Search the material for "toolbar" and copy each line in which it is found.
- - -
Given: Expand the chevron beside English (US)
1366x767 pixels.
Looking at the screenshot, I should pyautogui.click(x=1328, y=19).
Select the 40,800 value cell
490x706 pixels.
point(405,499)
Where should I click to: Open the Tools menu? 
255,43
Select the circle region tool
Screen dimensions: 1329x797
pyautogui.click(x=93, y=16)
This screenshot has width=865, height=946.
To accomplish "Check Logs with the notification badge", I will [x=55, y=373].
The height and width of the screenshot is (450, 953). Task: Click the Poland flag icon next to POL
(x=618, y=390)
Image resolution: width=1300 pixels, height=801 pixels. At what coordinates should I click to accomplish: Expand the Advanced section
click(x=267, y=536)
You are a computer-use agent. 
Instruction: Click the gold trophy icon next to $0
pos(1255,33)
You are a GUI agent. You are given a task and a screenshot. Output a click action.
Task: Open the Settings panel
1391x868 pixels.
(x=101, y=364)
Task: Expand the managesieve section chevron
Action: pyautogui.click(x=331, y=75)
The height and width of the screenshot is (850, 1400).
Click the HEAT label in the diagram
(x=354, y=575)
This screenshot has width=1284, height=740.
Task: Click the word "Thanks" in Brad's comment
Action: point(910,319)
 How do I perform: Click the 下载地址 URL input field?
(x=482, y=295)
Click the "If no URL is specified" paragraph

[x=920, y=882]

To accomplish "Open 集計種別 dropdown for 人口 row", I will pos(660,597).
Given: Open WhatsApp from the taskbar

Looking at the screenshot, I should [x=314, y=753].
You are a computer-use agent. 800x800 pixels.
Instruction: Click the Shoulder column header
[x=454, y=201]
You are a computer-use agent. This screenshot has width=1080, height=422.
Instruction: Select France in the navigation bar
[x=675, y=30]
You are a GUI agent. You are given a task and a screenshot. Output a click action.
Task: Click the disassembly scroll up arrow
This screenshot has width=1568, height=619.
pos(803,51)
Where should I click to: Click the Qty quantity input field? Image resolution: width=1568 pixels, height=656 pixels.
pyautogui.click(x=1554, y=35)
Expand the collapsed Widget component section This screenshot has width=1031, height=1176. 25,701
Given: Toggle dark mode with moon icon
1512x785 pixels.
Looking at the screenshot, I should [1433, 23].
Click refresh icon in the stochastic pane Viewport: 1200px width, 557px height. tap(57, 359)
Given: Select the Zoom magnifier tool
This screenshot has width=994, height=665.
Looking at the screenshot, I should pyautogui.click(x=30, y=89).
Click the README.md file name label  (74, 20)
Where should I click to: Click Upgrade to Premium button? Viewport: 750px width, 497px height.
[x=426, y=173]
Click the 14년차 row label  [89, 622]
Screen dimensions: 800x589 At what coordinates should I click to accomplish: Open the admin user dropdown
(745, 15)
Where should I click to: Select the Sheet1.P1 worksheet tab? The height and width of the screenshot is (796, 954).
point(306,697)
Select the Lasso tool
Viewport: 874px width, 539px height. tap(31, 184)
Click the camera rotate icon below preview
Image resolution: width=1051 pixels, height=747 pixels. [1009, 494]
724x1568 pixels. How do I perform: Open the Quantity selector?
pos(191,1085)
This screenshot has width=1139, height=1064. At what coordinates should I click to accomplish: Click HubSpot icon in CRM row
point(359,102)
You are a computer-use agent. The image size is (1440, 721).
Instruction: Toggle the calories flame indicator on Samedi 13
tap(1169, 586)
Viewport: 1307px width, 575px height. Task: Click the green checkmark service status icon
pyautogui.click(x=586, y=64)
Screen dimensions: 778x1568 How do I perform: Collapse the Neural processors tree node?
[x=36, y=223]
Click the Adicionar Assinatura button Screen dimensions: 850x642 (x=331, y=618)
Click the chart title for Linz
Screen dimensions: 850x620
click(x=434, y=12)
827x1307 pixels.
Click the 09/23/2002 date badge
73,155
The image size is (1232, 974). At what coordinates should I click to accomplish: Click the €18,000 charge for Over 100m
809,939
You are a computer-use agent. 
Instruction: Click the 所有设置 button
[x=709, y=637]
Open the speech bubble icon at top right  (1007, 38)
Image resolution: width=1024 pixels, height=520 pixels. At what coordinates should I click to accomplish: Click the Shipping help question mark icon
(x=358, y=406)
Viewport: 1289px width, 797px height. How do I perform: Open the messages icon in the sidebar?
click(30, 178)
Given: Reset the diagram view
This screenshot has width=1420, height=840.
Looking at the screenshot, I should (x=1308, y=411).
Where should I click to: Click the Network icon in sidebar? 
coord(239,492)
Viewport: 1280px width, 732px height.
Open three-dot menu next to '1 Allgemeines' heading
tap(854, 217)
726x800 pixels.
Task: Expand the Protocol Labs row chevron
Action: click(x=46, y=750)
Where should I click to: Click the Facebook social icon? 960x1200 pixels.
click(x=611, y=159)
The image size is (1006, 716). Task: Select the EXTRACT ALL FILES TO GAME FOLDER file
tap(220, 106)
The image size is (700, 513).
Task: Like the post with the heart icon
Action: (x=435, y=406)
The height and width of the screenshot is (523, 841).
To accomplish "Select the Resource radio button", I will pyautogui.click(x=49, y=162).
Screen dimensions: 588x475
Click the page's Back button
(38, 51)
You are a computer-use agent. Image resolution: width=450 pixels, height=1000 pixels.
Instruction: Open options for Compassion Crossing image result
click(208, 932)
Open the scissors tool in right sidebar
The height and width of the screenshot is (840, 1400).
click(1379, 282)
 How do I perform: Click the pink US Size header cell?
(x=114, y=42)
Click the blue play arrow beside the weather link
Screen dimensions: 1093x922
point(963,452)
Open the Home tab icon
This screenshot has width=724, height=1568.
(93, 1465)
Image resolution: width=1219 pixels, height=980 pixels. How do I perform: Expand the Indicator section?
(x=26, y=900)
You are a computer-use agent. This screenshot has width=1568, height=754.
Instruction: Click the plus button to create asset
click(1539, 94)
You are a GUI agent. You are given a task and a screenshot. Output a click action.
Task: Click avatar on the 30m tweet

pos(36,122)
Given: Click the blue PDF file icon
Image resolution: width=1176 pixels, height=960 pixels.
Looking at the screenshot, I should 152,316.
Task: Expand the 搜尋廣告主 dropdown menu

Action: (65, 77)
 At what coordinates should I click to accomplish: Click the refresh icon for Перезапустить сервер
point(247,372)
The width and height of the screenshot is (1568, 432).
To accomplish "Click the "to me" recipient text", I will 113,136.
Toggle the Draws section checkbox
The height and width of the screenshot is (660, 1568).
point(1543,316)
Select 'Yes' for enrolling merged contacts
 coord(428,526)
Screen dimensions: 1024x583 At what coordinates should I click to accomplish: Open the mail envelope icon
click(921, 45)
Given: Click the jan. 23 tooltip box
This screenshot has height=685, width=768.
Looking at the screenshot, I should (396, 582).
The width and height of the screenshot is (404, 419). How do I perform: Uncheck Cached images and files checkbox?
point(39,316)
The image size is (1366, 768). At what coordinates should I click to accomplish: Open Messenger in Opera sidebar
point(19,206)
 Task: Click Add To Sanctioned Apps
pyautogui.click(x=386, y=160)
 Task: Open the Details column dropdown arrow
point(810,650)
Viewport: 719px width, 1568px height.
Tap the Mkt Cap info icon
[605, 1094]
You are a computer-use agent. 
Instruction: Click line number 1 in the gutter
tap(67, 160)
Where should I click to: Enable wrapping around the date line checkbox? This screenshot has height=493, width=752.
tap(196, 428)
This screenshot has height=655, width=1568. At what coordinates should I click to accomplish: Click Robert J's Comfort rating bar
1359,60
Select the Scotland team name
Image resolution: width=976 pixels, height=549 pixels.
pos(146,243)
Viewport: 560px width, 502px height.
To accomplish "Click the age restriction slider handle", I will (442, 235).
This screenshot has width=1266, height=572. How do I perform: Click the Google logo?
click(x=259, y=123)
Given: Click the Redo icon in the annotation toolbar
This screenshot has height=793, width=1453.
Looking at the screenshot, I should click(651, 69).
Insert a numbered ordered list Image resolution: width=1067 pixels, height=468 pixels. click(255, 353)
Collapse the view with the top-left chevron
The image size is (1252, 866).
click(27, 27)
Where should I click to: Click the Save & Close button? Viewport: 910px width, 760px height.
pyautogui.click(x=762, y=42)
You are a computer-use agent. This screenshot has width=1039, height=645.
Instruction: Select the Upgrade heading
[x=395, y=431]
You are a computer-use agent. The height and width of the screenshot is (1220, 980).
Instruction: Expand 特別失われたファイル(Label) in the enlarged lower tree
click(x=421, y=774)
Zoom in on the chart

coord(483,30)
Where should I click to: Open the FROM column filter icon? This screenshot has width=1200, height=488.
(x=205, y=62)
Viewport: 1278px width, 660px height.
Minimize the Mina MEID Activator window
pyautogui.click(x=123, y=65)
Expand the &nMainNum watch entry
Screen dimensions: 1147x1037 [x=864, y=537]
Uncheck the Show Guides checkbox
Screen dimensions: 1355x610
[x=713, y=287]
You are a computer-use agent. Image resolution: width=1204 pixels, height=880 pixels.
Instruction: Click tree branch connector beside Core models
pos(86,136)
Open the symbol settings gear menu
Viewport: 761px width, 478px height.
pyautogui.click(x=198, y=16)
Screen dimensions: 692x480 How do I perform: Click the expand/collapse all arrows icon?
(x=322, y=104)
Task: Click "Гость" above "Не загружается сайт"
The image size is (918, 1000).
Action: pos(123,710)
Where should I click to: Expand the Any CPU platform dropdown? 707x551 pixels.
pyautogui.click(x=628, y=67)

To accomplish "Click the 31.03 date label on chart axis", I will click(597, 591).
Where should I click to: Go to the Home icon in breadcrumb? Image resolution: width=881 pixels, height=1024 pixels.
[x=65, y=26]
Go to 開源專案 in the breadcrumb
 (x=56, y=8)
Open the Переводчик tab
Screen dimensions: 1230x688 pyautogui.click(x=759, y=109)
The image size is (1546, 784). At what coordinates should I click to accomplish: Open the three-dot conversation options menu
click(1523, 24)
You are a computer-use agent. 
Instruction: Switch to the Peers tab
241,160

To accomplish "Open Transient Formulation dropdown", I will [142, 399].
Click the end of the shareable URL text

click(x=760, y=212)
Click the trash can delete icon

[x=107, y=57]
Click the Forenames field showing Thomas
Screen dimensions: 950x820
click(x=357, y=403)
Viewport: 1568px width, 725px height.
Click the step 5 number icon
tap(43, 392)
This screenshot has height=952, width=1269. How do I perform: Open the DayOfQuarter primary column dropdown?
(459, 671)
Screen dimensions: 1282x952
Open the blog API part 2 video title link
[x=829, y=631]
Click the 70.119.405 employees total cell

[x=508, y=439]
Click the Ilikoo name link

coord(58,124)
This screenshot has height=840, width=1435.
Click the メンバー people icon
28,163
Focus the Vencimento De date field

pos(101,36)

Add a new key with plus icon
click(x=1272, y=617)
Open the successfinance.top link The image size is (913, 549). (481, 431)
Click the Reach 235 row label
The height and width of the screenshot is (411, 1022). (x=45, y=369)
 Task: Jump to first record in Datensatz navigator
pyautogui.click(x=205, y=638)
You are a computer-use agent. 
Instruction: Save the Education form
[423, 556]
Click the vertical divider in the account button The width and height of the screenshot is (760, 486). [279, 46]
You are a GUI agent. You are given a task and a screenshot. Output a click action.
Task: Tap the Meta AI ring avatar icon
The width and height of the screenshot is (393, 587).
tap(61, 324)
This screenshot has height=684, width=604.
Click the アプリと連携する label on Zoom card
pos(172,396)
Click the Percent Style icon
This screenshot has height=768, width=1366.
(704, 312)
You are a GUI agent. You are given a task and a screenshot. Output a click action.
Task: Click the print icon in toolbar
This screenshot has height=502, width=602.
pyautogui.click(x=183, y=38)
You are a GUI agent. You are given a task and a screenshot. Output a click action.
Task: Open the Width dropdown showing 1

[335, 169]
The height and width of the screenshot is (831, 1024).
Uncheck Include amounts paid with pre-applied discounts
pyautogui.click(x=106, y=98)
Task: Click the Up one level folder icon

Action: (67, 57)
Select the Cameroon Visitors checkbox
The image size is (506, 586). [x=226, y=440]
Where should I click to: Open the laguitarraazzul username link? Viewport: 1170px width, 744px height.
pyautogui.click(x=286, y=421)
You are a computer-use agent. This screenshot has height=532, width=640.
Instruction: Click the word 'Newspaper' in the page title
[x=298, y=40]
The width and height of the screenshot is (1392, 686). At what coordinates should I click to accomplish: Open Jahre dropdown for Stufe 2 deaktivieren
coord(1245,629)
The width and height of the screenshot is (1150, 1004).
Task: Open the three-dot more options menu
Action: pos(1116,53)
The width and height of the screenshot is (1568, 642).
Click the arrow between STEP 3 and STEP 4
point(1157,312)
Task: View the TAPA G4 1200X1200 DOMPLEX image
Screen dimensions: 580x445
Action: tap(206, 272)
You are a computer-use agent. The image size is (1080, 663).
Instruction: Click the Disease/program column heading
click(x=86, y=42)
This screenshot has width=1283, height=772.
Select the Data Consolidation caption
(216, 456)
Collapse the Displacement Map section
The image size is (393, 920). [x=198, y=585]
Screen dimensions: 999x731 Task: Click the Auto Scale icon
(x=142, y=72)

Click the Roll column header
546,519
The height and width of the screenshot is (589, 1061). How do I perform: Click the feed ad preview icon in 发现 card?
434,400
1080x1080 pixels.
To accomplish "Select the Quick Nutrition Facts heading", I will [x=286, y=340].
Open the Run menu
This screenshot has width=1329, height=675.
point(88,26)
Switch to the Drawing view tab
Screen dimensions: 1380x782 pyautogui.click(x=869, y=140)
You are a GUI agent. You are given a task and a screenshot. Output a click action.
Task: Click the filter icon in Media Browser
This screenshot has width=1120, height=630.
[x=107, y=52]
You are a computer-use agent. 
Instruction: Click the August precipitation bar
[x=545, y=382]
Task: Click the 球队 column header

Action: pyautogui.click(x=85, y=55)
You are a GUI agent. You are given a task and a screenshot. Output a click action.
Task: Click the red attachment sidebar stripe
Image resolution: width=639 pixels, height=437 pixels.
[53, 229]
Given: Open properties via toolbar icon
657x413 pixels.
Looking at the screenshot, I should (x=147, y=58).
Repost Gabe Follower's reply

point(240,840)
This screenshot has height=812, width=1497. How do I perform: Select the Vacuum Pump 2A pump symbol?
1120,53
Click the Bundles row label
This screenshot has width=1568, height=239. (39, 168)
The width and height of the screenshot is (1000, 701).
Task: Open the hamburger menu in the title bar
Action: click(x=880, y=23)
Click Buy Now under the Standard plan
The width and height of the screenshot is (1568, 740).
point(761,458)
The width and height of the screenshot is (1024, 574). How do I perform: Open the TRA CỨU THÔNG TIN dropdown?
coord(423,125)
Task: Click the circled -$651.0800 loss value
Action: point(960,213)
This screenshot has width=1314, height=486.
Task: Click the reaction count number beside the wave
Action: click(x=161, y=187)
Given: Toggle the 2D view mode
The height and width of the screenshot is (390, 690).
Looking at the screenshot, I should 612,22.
- - -
* Result of the exercise
Given: Click the Redo icon in the annotation toolbar
Task: Click the print icon in toolbar
Given: Open properties via toolbar icon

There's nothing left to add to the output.